The view of the Committee for the Defense of the Right to Health is that the Decree, in its final form, is largely in compliance with the demands of the Committee to ensure the right of Egyptians, as well as non-Egyptians residing in Egypt, to access emergency medical services free of charge. In order to stress the non-profit nature of the new agency, Article 1 of the Decree now stipulates that the EMSA is "among public service authorities."

More importantly, the revised Decree includes a new provision which states that the first objective of the agency is "to provide free medical emergency services to all citizens and residents of the Arab Republic of Egypt, irrespective of their curative or insurance schemes, in the case of accidents, disasters or emergencies or any other conditions to be determined by the Board of the Agency." This provision is radically different from the original proposal of the Ministry of Health, which stated that "the Agency provides its services to all individuals [..] and has the right to recover the costs it bears in exchange for the service delivery."

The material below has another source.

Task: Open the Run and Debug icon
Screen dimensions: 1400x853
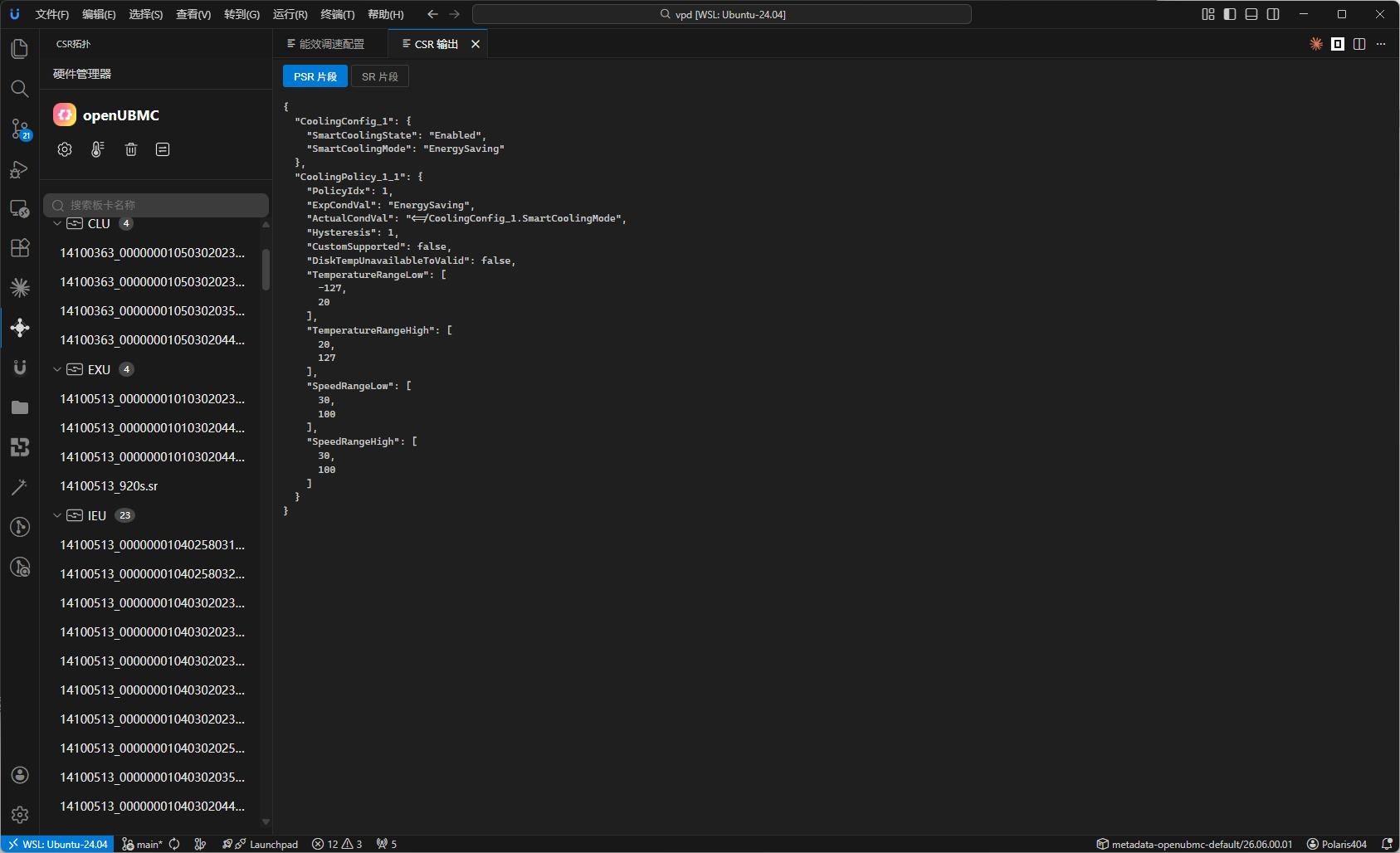Action: [20, 168]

In line with the same approach to maintain the public-service nature of the emergency agency, the final Decree states that the budget of the new agency be prepared "along the same lines of the public state budget" instead of the formulation of the original text, which stated that the budget should follow "the pattern of commercial budgets." The final text also deletes the language related to the enjoyment by the agency of "technical, financial and administrative independence" and its management through its own financial and administrative bylaws.

The original attempt by the government to privatize the emergency medical service sector, turning it into a profit-making project that collects fees for services, had come as a surprise, even against the background of the general tendency of the current government towards the privatization of health services in general. The World Bank and other donor agencies, which encourage the state to withdraw from providing health care services and instead purchase them from the private sector, nonetheless agree that the limited role left for the state should be restricted to four areas, which are policy formulation, defining quality criteria and monitoring their implementation, compulsory vaccinations and ambulatory care.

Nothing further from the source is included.